USD/JPY tried to end its winning streak at the beginning of the week, falling to around 147.70 in early Asian trading on Monday. However, the dollar experienced selling pressure due to a decline in the U.S. consumer confidence index released on Friday.
The preliminary value of the University of Michigan’s consumer confidence index in the United States in September was recorded at 67.7, compared with the previous value of 69.5 and the expected 69.1. Even so, the U.S. dollar index, which measures the dollar’s value against a basket of currencies, closed up 0.26%, marking its ninth consecutive week of gains. Spot prices are trading around 105.20.
In the past week, U.S. economic data for August were optimistic. CPI is higher than expected.
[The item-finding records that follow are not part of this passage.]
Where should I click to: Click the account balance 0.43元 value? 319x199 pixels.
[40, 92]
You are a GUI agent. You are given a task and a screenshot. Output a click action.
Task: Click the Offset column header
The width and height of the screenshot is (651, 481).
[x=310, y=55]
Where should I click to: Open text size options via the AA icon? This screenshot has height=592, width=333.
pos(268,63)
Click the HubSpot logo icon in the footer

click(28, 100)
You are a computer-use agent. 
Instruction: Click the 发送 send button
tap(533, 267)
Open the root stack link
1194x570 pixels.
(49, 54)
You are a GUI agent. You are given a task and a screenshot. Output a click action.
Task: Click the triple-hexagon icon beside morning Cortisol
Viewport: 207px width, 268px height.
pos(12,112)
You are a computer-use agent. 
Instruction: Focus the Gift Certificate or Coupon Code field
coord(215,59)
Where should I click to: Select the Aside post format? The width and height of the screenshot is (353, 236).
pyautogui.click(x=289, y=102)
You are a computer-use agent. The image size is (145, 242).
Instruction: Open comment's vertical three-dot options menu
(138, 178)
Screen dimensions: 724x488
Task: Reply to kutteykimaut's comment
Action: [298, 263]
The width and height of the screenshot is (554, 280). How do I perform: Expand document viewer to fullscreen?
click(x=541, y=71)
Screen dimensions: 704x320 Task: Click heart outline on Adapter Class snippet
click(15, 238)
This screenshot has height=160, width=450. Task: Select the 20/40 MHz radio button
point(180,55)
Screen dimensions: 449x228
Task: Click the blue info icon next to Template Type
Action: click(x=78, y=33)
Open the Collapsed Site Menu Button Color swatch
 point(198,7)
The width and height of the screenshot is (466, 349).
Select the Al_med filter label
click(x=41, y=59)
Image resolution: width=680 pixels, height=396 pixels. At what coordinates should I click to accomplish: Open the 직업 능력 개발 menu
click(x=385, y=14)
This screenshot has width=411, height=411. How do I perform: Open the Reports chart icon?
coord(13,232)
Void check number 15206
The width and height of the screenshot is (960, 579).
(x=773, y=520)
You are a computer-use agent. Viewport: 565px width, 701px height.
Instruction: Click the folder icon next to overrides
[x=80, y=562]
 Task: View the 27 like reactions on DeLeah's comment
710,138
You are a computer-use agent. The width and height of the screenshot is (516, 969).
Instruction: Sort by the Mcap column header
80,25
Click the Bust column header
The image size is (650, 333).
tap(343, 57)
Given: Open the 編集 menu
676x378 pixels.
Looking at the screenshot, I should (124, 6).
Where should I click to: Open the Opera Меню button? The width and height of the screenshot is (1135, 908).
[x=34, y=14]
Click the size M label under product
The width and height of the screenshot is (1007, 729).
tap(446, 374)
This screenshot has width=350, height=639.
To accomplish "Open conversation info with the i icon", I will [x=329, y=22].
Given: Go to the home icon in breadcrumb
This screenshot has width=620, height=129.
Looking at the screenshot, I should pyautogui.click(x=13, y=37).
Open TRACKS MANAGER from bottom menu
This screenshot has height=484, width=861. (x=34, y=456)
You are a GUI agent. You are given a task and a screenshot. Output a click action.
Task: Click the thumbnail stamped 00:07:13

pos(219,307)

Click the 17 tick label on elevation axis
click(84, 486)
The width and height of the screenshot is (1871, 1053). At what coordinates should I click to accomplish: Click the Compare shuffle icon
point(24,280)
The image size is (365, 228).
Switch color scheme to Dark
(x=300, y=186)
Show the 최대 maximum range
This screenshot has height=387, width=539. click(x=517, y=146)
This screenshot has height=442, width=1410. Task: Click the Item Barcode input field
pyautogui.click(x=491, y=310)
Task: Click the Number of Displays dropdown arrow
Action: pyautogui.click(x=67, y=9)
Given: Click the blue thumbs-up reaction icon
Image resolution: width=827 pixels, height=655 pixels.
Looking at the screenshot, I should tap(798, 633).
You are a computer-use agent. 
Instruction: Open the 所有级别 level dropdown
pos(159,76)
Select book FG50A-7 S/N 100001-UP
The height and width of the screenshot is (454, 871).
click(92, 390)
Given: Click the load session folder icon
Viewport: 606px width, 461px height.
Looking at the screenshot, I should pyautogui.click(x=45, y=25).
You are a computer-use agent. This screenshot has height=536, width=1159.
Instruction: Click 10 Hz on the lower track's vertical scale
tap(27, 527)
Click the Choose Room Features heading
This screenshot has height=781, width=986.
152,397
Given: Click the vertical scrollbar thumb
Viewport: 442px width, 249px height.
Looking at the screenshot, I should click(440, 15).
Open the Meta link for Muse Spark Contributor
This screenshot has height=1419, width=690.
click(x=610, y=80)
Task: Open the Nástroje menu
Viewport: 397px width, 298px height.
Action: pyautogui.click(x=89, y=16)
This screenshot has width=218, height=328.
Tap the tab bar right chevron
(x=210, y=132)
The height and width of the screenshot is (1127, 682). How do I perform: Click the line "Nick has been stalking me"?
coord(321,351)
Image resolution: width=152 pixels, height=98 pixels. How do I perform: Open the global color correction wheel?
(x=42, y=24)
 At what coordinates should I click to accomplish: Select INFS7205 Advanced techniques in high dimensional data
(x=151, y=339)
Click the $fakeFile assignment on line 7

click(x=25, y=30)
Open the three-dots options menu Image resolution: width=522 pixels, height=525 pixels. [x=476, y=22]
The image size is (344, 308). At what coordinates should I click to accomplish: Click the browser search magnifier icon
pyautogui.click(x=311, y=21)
U.S. economic activity, including retail sales in August and jobless claims in the second week of September, also indicate a strong U.S. economy.
In terms of expectations for the Fed, the probability of another rate hike by the end of 2023 remains relatively high. This shows that the market is still considering the possibility of further tightening measures by the Federal Reserve.
Although these expectations may be subject to a degree of uncertainty or caution. Market participants will continue to closely monitor Wednesday’s monetary policy decision and further communications from the Federal Reserve for any clues on the future direction of interest rates.
On the other hand, the Japanese yen (JPY) has regained all its gains following comments from Bank of Japan Governor Kazuo Ueda earlier last week. Ueda’s comments suggested the Bank of Japan may collect enough data by the end of the year to consider a policy shift, which initially boosted the yen. However, this momentum gradually waned.